[SUPPLIED INFORMATION Boundary: Start]

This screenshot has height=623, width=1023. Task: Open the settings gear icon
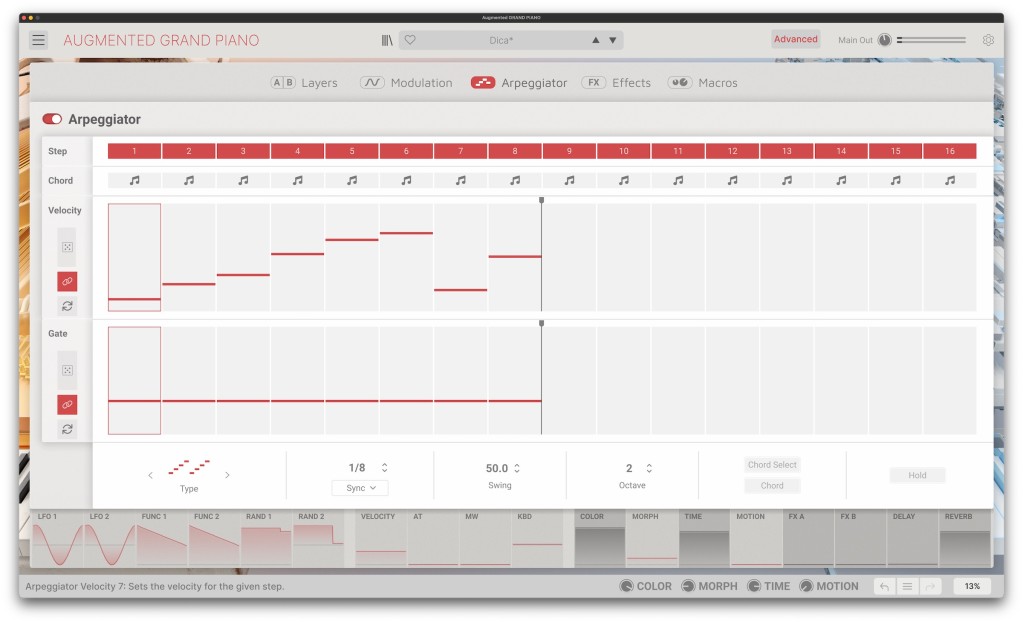tap(988, 40)
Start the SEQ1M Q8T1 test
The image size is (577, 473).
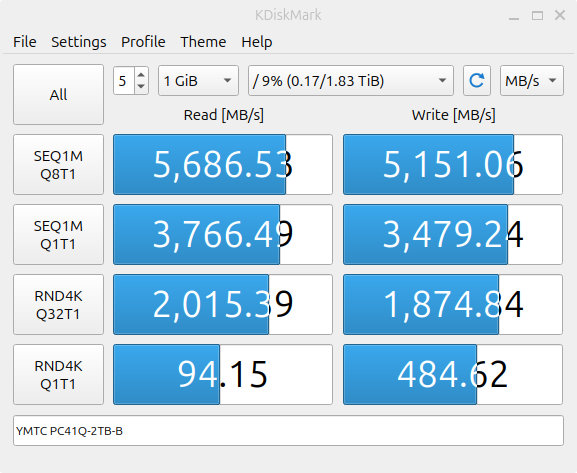coord(59,165)
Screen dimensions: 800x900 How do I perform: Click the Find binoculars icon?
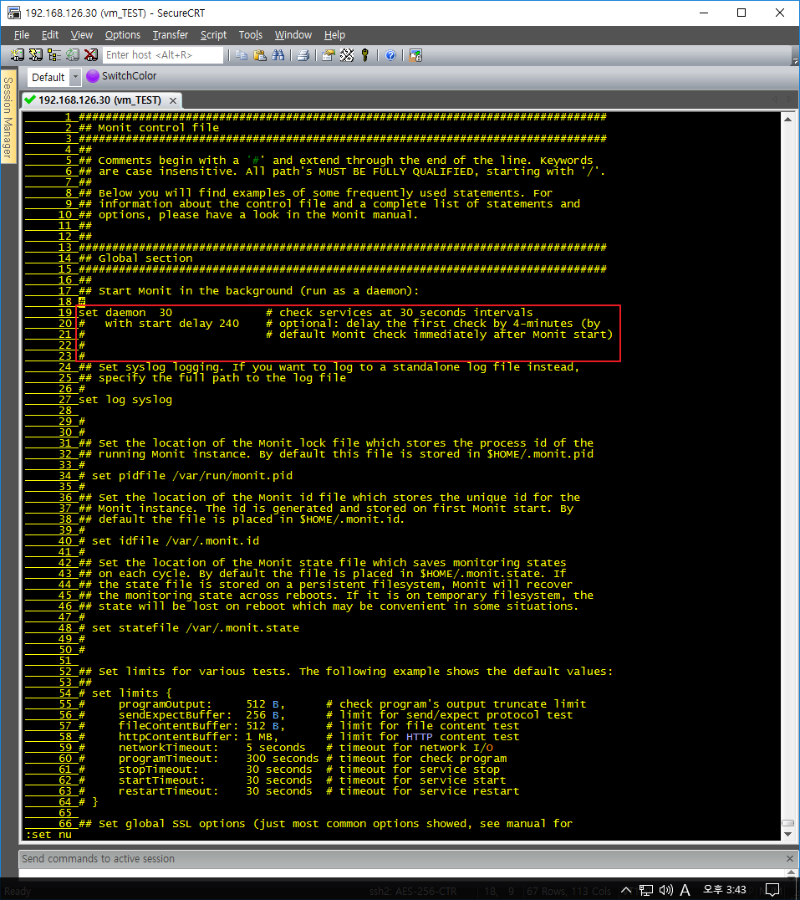pyautogui.click(x=277, y=55)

[SUPPLIED INFORMATION Boundary: End]

TASK TO CARRY OUT: Restate each entry word for word, leaving out any pictures.

YOUR SOLUTION:
This screenshot has height=623, width=1023. Task: Open the settings gear icon
tap(988, 40)
Start the SEQ1M Q8T1 test
The image size is (577, 473).
coord(59,165)
Screen dimensions: 800x900 How do I perform: Click the Find binoculars icon?
pyautogui.click(x=277, y=55)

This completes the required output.